Work task: Would you retype, word for word, only the lines from the one holding "Image resolution: width=1456" through the final line of the entries below, without the pictures?

*** Opening Records shown ***

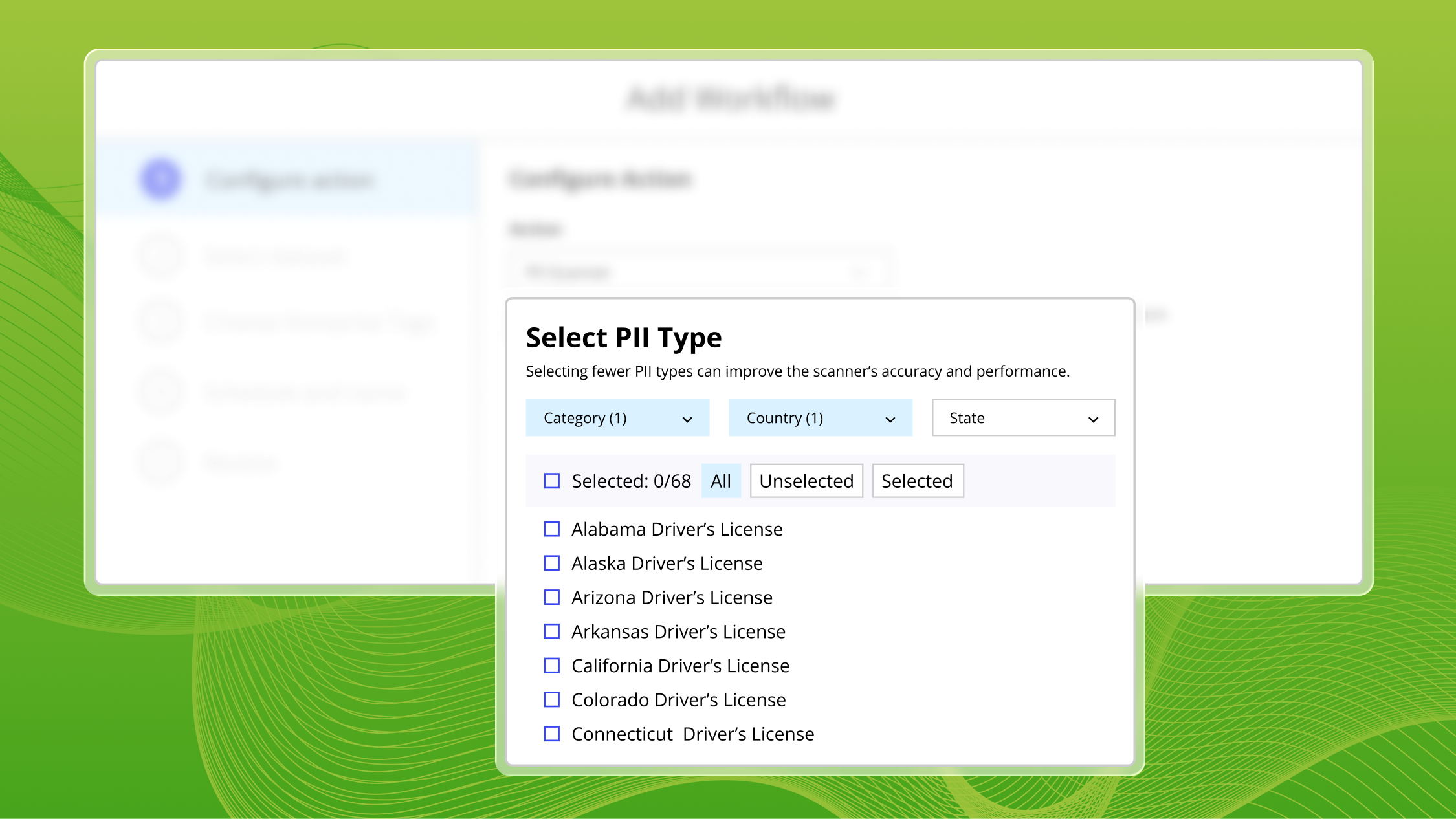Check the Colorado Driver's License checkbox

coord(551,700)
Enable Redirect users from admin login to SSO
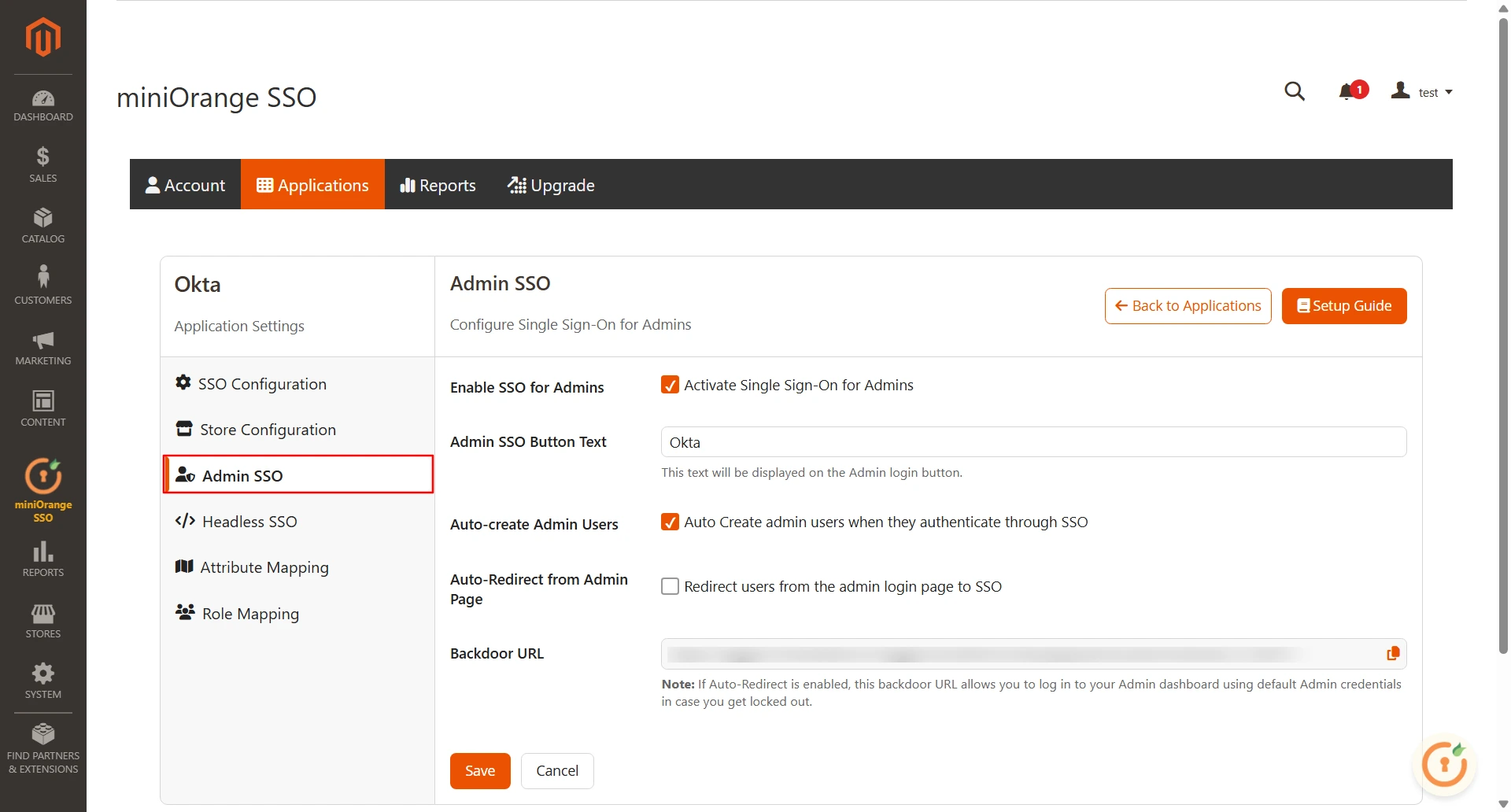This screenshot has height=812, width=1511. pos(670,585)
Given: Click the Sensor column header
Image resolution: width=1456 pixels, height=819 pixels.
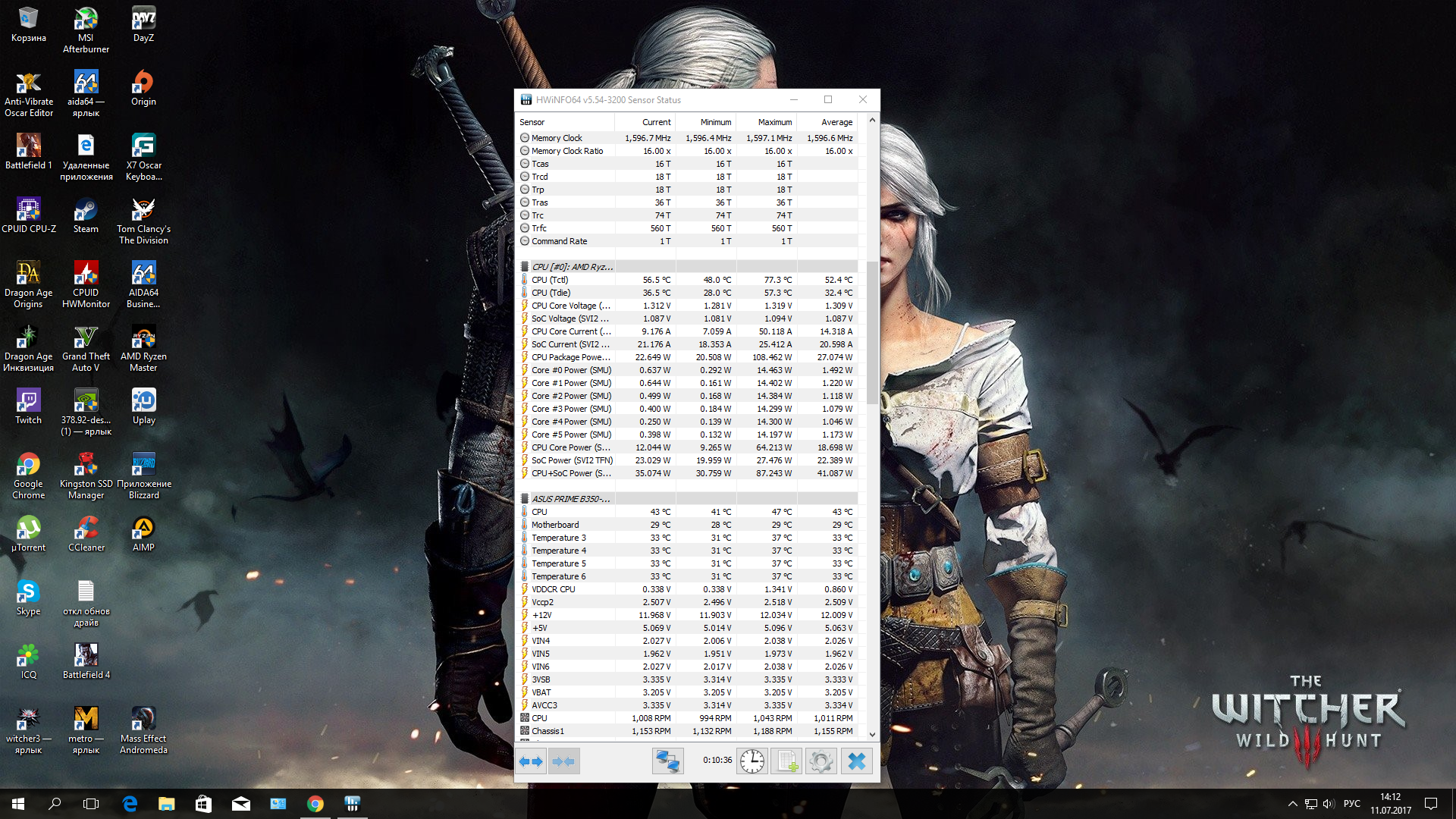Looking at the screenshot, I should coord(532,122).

*** Closing Records shown ***

Result of the exercise:
Image resolution: width=1456 pixels, height=819 pixels.
Looking at the screenshot, I should coord(532,122).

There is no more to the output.